Ogni ellisse ha due fuochi, che sono come i suoi due centri. Ellittica è anche la triettoria della terra intorno al sole, ma rispetto all'orbita terrestre, il sole si trova in uno solo dei due fuochi. Tu in quale fuoco sei?

17 gennaio 2007

La canzone che ho decomposto per te

Io e la mia ombra siamo due persone completamente diverse. La mia ombra non prova mai vergogna. Si allunga in zone oscene. Non ha il pudore di nascondere le sue forme, perché è solo forma. Se io mi fermo davanti un limite invalicabile, un cancello chiuso, un passaggio proibito, lei mi precede e ci entra senza esitazione. Se io cammino sul pontile di un lago, lei si getta subito nell'acqua gelida. E mi sfida: non vuole uscire. Poniamo che io mi metta ad aspettarla sulla riva, al calar del sole: lei, anzi, si allontana ancora di più. Di notte non torna mai a casa, non l'ho mai vista dormire. Ma le va dato atto che ogni mattina ritorna, non ha mai saltato un giorno di lavoro. La mia ombra non ride mai con la bocca, nè con gli occhi: qualche volta si batte il pugno contro il ginocchio, ma è più un'eccezione. A entrambi non piace ballare, è vero, ma va sempre a finire che lei mi giri intorno più di quanto io giri intorno a lei. Un po' ci sono affezionato, anche se non è l'unica ombra che ho. Ma tutte le volte che l'osservo ho la certezza che lei abbia capito qualcosa di importante; lei che fa quello che sente. Io so che non sarò mai trasparente, finchè la mia ombra sarà presente.

Massì, va! (ttack)

15 gennaio 2007

Mi sveglio presto e ingoio nebbia

"Adesso qual è la prossima mossa, genio?"
"Hai mai notato che in ogni goccia di pioggia che si ferma sul vetro è riflesso capovolto tutto quello che c'è oltre il vetro?"
"Non ho imparato nulla. Ché quando ne ebbi l'occasione dissi -non mi serve-."
"Come? ti sei giocato le mani e hai perso?"
"La Trasformazione è arrivata. Piccoli indizi: il cielo è viola. Grandi segni: se ha una lama e un manico, non è più un coltello."
"Se piego il braccio, sulla punta del gomito spuntano denti."
"Sono sicuro che riesci a far rimanere molti uomini in mutande, ma io mi ci sentivo già prima di conoscerti."
"Ma vedi, come posso non essere sincero? Io, io che ti mostro il collo?"
"Di casa mia mi mancano tutti i giochi finiti e rimasti sotto gli elettrodomestici."
"E questo te lo avrebbe insegnato un cane?!?"
"La mia faccia è accaduta un giorno che ero steso sulla sabbia e un'ombra mi è finita addosso."
"Se tu riveli subito dov'è il palazzo non puoi citare il fatto che abbia molte finestre, è gratuito."
"Ho intruppato"
"Da grande voglio fare il capo del mondo. E' un obiettivo plausibile, se nessun altro ci pensa. Zero concorrenza."
"Ogni cubo che tieni in mano è una stanza al contrario."

14 gennaio 2007

La metensomatosi nascosta sotto il letto

Le rose si impollinano solo tra rose. Capita anche a tutte le altre piante, ma fatto da loro sembra un atteggiamento così altezzoso.

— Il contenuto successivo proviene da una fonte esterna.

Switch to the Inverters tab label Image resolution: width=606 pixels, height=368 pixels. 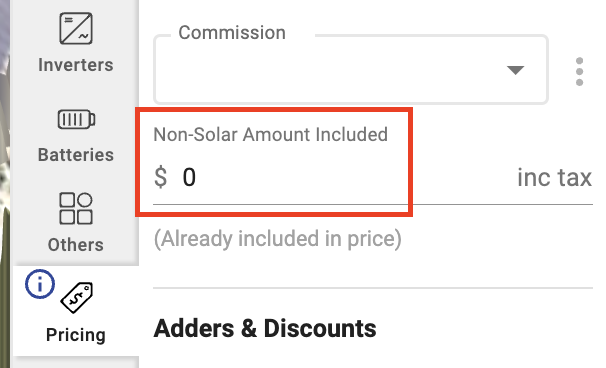pos(76,65)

Sono nella schiuma. Circondato dalla schiuma. Immerso nella schiuma. Sommerso dalla schiuma. Vedo solo schiuma. Annuso la schiuma, ho in bocca il sapore della schiuma. Nelle orecchie ho il rumore che fa la schiuma. Non ho freddo perchè la schiuma mi tiene caldo. Non ho paura di farmi male, perchè mi protegge la schiuma. Schiuma sotto e schiuma sopra, schiuma a sinistra e destra: davanti e dietro, schiuma. Ora so tutto della schiuma. Riconosco la schiuma vecchia dalla schiuma nuova. Mi accorgo quando mi rubi o cerchi di rubarmi la schiuma. La schiuma aderisce alla mia pelle e vi entra dentro. Sono coperto di bolle, bolle di schiuma. Su ogni bolla di schiuma si riflette il tutto intorno e il resto della schiuma. E su ogni bolla di schiuma c'è un arcobaleno. Che non è proprio un arco, solo un baleno. Nella schiuma non sono mai triste e non sono mai felice. Nella schiuma tutto è bianco dello stesso bianco della schiuma. Nella schiuma posso respirare, eppure mi sento soffocare. Nessuno sa di quello che c'è tra me e la schiuma. Perchè non c'è niente. Ci siamo solo io e la schiuma.

E ho intravisto una ironica asimmetria. Se c'è una cosa che non può accadere per sempre, la stessa cosa può non accadere per sempre.

L'arbitro fischia la fine.
Entro in campo.
Attendo l'arrivo di colui del quale sarò il sostituto.
Aspetto l'interrompersi del gioco.
Comunico ai direttori di gara che sto per entrare.
Mi riscaldo.
Mi alzo dalla panchina.
L'ho scritto al contrario perchè contiene una metafora dozzinale a tal punto che me ne vergogno. Però vorrei essere di nuovo la persona che ero quando avevi sedici anni. Ero migliore, io, accidenti.

Non capisco perchè da sotto la mia pelle risaltino le vene, mentre sotto la tua si intravedano fiori.

Sai cosa ne faccio dei tuoi nei? Costellazioni.
Sai come ci riesco? Fingo che il tuo corpo sia un cielo.
Sai dov'è la finzione? Che invece di circondare tutto, ha tutto intorno.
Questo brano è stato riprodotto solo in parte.